§ Exercise objective
Please work out how many lines include the word "computer" in the entries, and reply with only the count.

§ Information provided
───

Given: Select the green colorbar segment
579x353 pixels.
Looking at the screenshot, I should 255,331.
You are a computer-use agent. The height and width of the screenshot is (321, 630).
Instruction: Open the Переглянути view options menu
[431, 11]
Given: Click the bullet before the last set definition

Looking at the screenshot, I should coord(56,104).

───

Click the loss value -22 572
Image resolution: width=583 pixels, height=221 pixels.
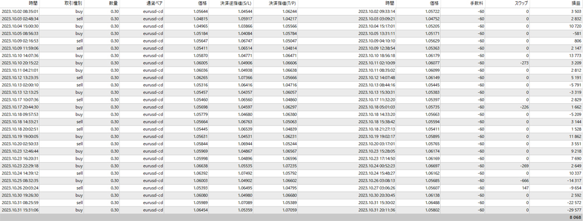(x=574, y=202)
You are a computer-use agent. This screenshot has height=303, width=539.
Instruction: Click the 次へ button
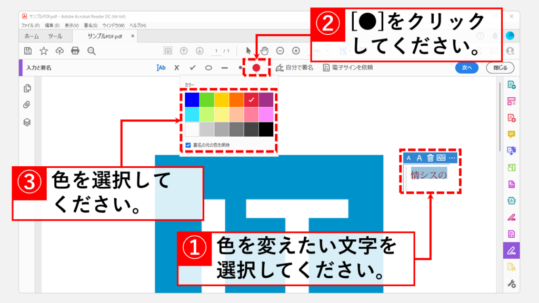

───

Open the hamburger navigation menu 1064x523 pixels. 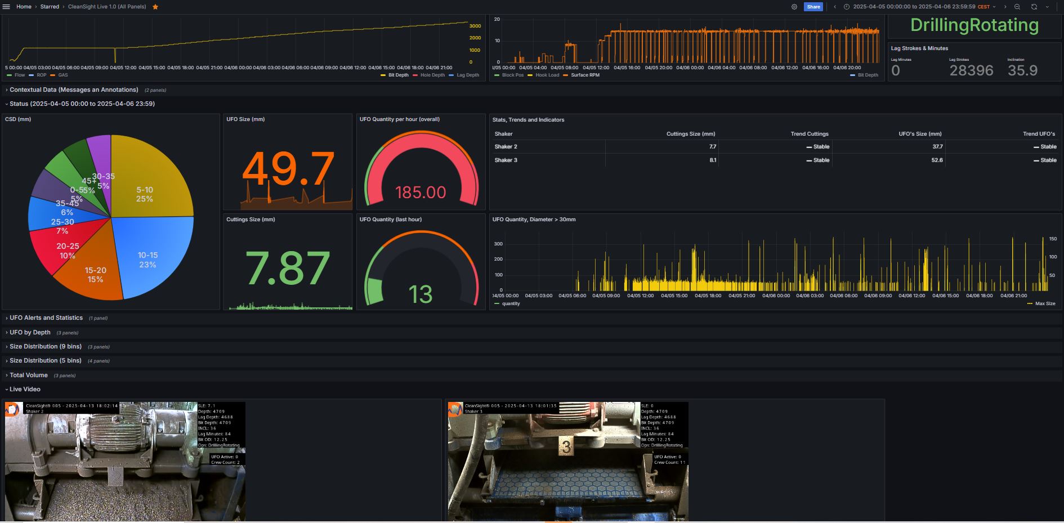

───

§ Task result
2